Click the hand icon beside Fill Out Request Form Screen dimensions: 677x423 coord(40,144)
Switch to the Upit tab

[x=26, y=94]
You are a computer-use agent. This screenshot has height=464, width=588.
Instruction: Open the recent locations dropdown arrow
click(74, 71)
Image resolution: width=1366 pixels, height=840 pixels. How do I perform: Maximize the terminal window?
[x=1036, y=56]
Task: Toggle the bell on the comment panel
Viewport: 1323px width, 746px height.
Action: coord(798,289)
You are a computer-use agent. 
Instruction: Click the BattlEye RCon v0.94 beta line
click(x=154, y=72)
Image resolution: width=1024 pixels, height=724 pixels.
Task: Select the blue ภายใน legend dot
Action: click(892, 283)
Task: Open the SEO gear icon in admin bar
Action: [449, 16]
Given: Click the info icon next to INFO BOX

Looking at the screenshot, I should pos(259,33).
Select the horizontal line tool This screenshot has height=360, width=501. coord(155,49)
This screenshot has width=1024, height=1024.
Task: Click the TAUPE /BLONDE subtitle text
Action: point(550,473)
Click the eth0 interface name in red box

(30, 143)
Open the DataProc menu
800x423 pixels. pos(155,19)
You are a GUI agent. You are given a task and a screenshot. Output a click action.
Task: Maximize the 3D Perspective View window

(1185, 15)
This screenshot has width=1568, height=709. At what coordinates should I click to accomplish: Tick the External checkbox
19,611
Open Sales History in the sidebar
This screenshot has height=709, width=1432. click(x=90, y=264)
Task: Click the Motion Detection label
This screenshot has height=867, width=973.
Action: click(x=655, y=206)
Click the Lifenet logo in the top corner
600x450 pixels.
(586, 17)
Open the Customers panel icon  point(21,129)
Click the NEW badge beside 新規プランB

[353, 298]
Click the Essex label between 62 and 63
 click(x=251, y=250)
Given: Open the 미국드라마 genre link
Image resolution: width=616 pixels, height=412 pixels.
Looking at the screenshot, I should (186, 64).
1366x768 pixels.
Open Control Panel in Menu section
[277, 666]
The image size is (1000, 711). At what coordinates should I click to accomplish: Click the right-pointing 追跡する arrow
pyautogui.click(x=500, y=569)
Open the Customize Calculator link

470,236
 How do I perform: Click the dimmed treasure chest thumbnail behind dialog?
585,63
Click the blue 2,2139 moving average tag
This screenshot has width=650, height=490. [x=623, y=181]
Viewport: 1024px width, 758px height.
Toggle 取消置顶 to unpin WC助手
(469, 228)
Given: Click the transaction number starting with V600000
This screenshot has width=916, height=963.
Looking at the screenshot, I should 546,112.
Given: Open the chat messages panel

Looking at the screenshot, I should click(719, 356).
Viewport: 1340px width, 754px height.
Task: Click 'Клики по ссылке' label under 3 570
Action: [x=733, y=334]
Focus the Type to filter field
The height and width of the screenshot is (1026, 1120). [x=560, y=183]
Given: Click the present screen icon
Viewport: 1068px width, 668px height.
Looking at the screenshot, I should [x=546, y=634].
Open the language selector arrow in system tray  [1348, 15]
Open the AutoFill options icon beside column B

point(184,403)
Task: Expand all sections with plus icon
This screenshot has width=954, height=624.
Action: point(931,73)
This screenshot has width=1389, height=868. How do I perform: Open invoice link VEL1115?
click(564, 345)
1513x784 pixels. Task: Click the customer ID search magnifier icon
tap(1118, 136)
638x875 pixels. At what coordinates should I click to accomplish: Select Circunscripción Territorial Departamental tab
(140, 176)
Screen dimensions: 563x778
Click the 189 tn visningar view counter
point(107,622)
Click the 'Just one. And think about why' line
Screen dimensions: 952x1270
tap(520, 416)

Work instruction:
Scan the material above for the string "computer" and report each line where you find it.

Response to the task:
You are a computer-use agent. This screenshot has height=464, width=588.
You are a computer-use agent. 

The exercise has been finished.